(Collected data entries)
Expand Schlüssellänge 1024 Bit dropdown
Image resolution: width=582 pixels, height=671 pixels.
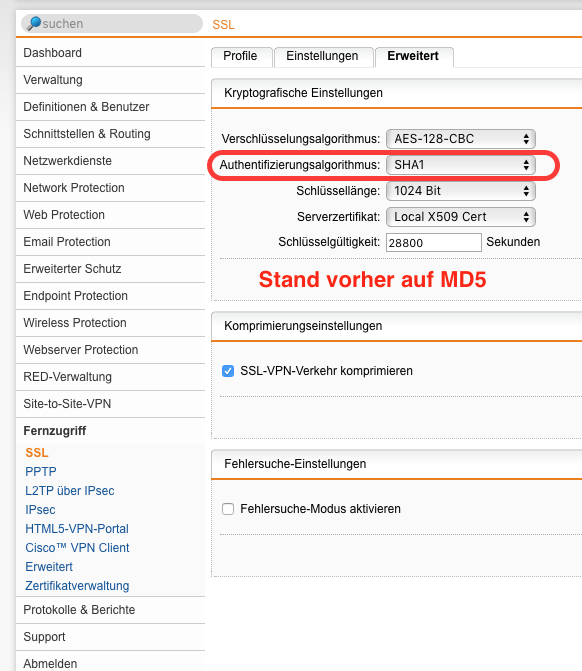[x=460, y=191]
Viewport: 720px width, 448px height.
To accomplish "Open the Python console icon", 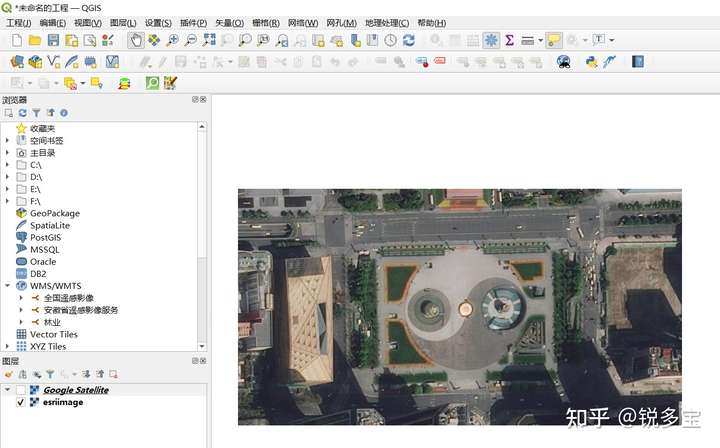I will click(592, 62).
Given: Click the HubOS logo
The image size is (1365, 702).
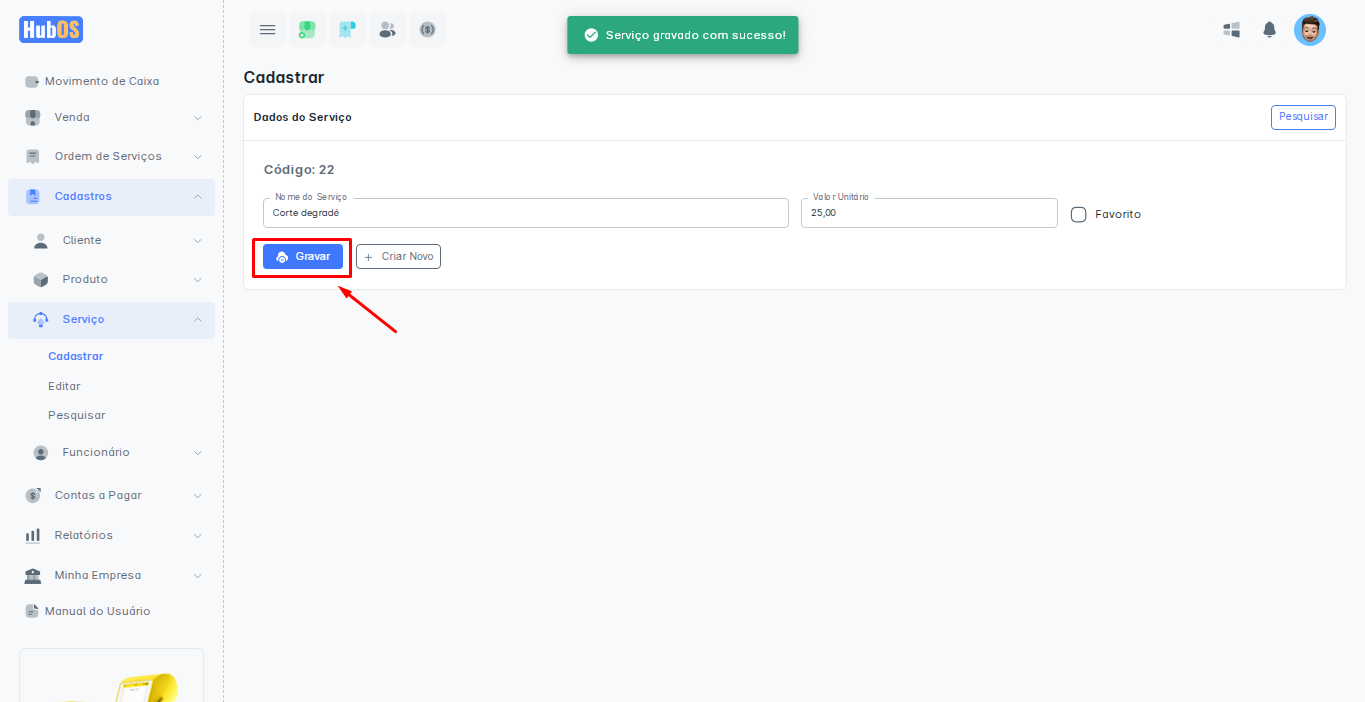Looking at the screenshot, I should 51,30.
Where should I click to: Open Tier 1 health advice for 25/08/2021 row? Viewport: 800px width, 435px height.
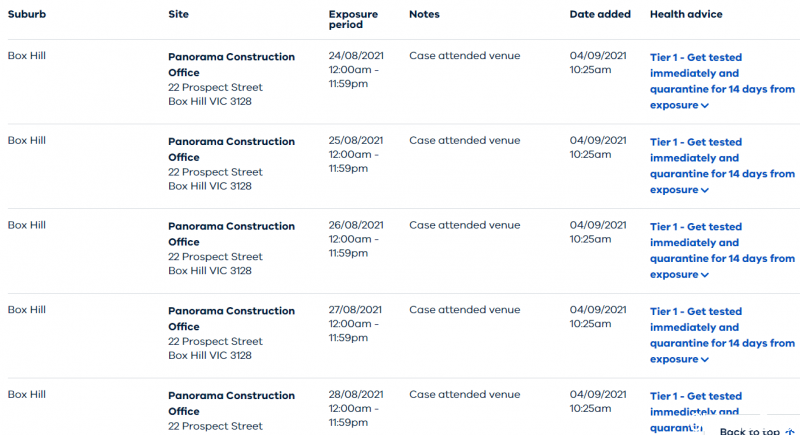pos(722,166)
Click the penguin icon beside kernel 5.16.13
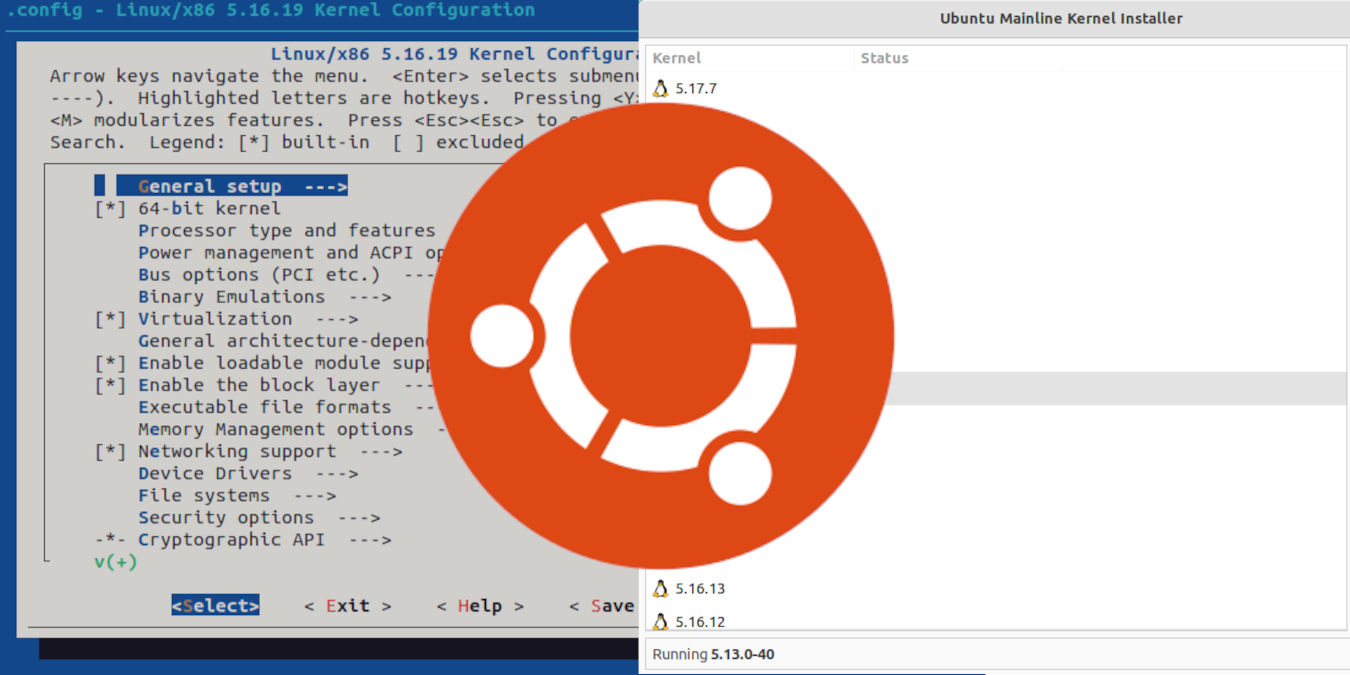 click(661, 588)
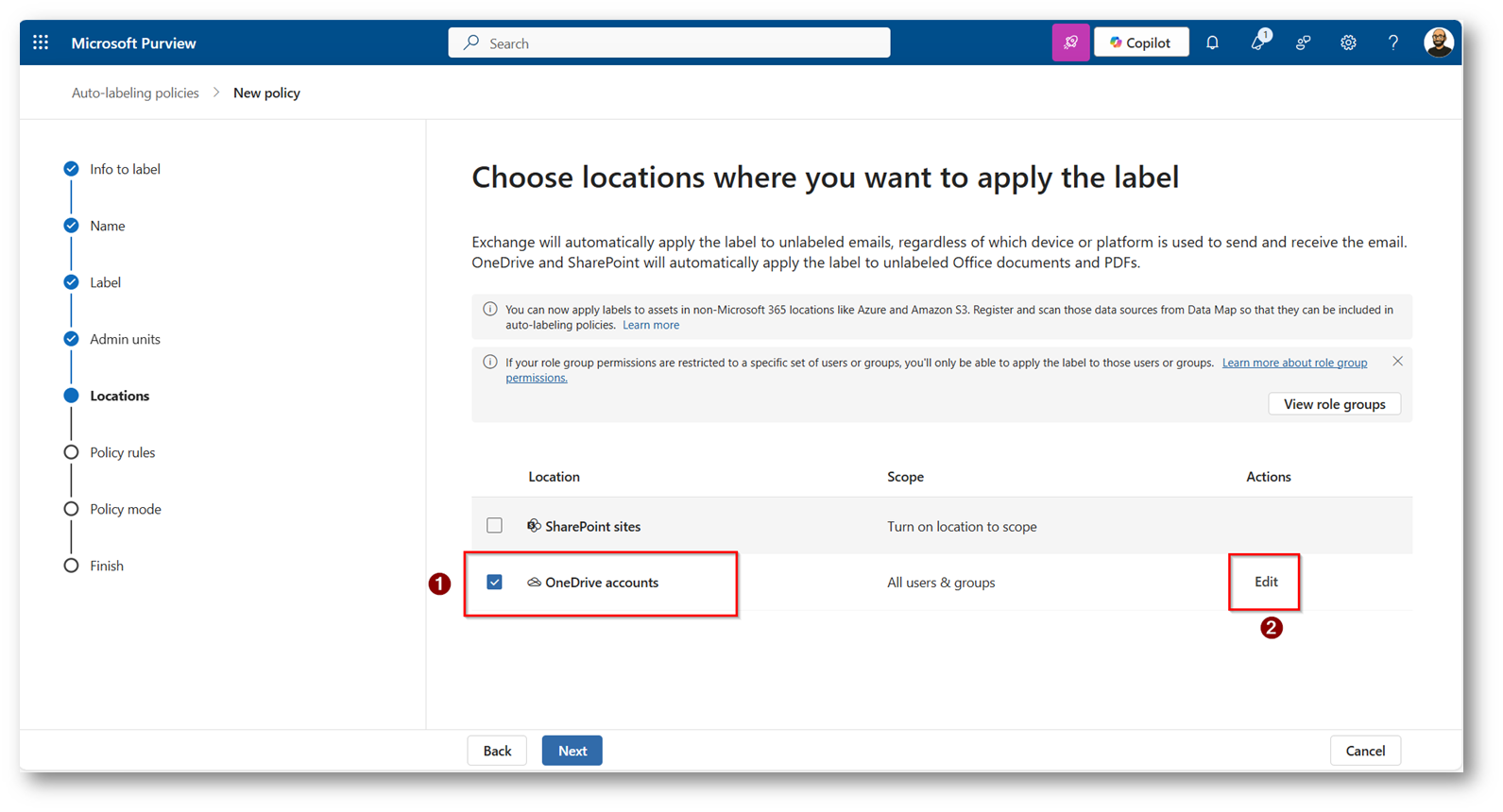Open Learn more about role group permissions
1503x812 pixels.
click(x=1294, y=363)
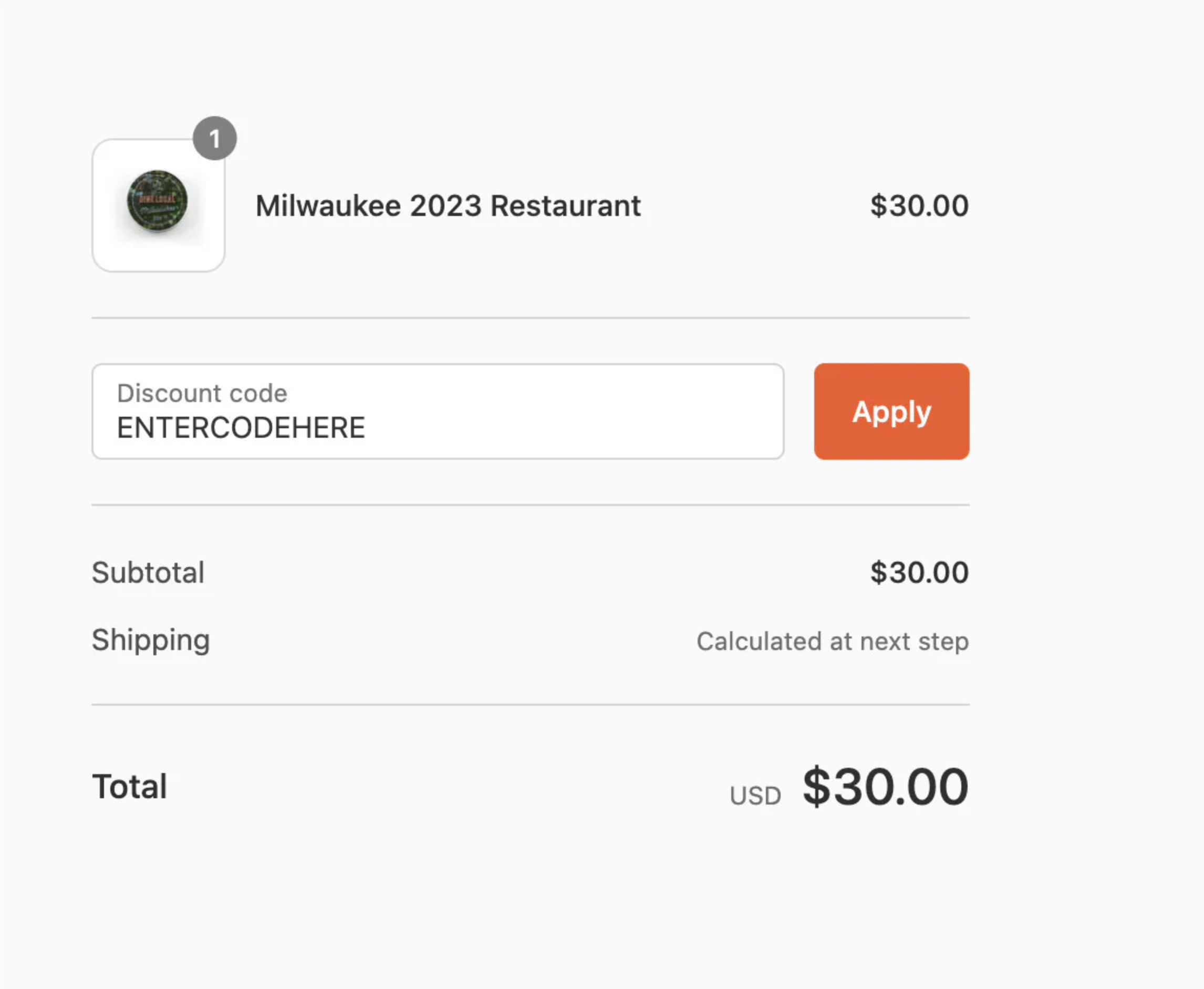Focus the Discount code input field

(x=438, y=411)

__EXERCISE__
Starting at the line that holds "The image size is (1365, 702).", retype every line through the end of the data, both ends included. Pictures stay out of the copy.

__TASK ANSWER__
The image size is (1365, 702).
Looking at the screenshot, I should 51,30.
Where should I click to: Open Tier 1 health advice for 25/08/2021 row? Viewport: 800px width, 435px height.
pos(722,166)
Click the penguin icon beside kernel 5.16.13
 click(661, 588)
Open Learn more about role group permissions
1503x812 pixels.
click(x=1294, y=363)
Focus the Discount code input field

(x=438, y=411)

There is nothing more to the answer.